On the basis of principal component analysis (PCA) of our data, we finally derive the parosmia severity index—a measure of the severity of parosmia. We evaluate this measure against a set of other, independent participant variables (such as olfactory threshold sensitivity and subjective impairment severity) that are diagnostic of parosmia severity. If our parosmia severity index indeed is diagnostic of parosmia severity, it should be related to some or all of these participant variables.

Materials and methods

Participants

The prospective study was performed at the Smell & Taste Clinic of the Department of Otorhinolaryngology at the TU Dresden. It was approved by the local ethic committee of TU Dresden (application number BO-EK-7802020). A total of 48 patients were included in this study (30 women, 18 men; mean age 45 years, SD 12; range 21–70 years). All patients presented themselves as having OD in combination with parosmia. All participants received a standardized structured medical history [30] which included age, sex, body mass index (BMI), cause, and duration of OD. All participant received nasal endoscopy before sensory testing.

Procedure

Questionnaire on qualitative olfactory dysfunction

With regard to parosmic olfactory distortions, patients received a questionnaire that included questions about its duration (in months), intensity (on a visual analogue scale ranging from 0 [extremely weak, not present] to 10 [very intense]), pleasantness (on a visual analogue scale ranging from − 5 [very unpleasant] to + 5 [very pleasant]), frequency (daily, not daily), and weight change or other significant consequences (present, not present). A score estimating the degree of parosmia was calculated as the weighted sum of parosmia intensity, parosmia frequency, and significant parosmia consequences. Patients also rated the severity of the experienced impairment of their dysfunction (on a visual analogue scale ranging from 0 [no severity] to 10 [maximum severity]). Patients were asked about specific triggers of the parosmia, and they described the quality of the parosmic distortions. In addition, they filled in a questionnaire asking, for 38 named odors, whether they have no smell, smell like they always do, or whether they were qualitatively distorted. They could also indicate that they were unfamiliar with a particular odor.

Sensory testing

Olfactory function of all participants was tested using the reliable and validated Sniffin’ Sticks test battery (Burghart, Wedel, Germany). They were tested for phenyl ethyl alcohol (PEA) threshold (T), odor discrimination (D), and odor identification (I) as described previously [10, 22]. The aggregate TDI score serves as a measure of general olfactory-perceptual ability and was used to classify participants as anosmic, Hyposmic, or normosmic.

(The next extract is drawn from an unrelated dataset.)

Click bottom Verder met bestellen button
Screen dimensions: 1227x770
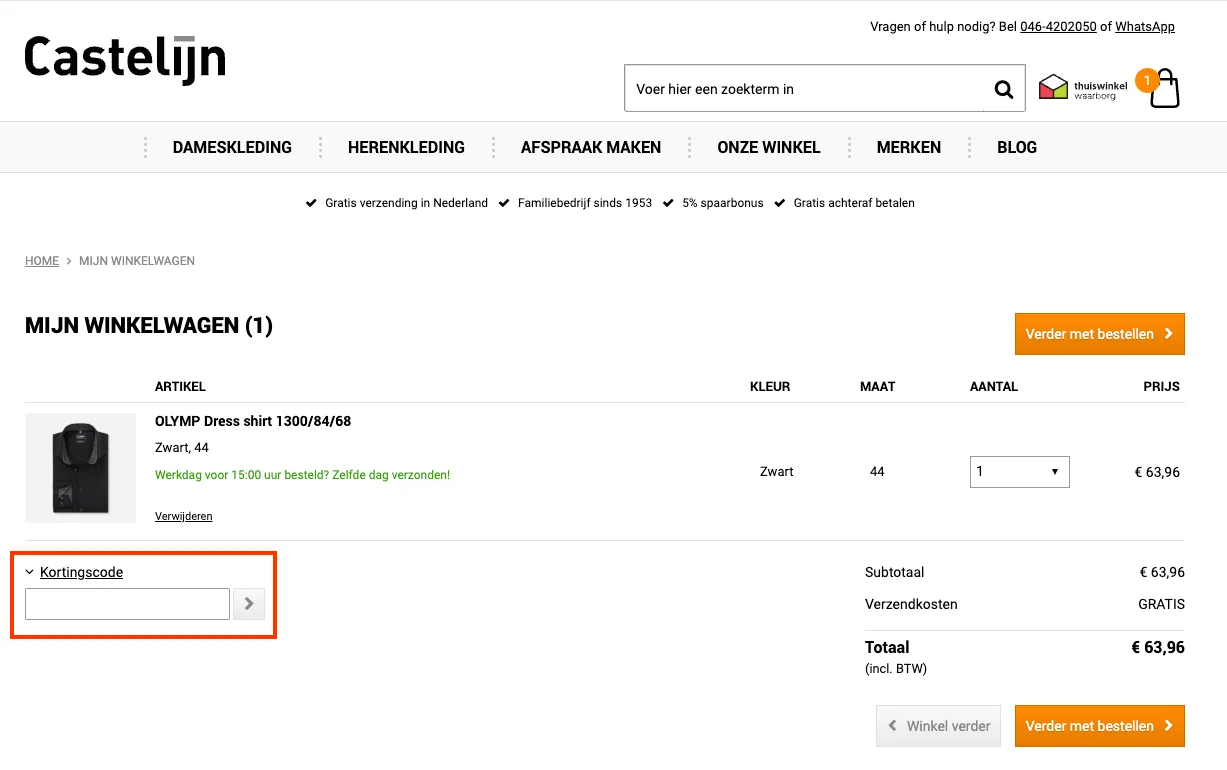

Depression scale, ADS-L scale

The ADS-L scale is a short self-report scale designed to measure depressive symptomatology in the general population [21]. The scale consists of 20 questions based on symptoms associated with depression. Participants were asked to answer based on how frequently they felt symptoms during the past week. The score ranged from 0 to 60.

Importance of olfaction questionnaire

The questionnaire on individual significance of olfaction refers to the role of one’s sense of smell in daily life [5]. Participants were asked to answer 20 questions with three subscales: association with olfactory sensations, application of the sense of smell, and the readiness to draw consequences from the olfactory perception.

Semantic variables

To investigate which semantic dimensions are associated with parosmia impairment, we evaluated our behavioral data against the descriptors' word valence and word arousal associations, as well as their associations to the olfactory and gustatory modalities. We were primarily interested in whether variability in the behavioral responses of the parosmia patients can be explained by any of these semantic properties. In particular, as previous research has shown that odors, both perceptually and semantically, are primarily differentiated in terms of valence, on the one hand, and edibility, on the other [12, 14, 15, 31], we wanted to see if these dimensions play a role in parosmia reports.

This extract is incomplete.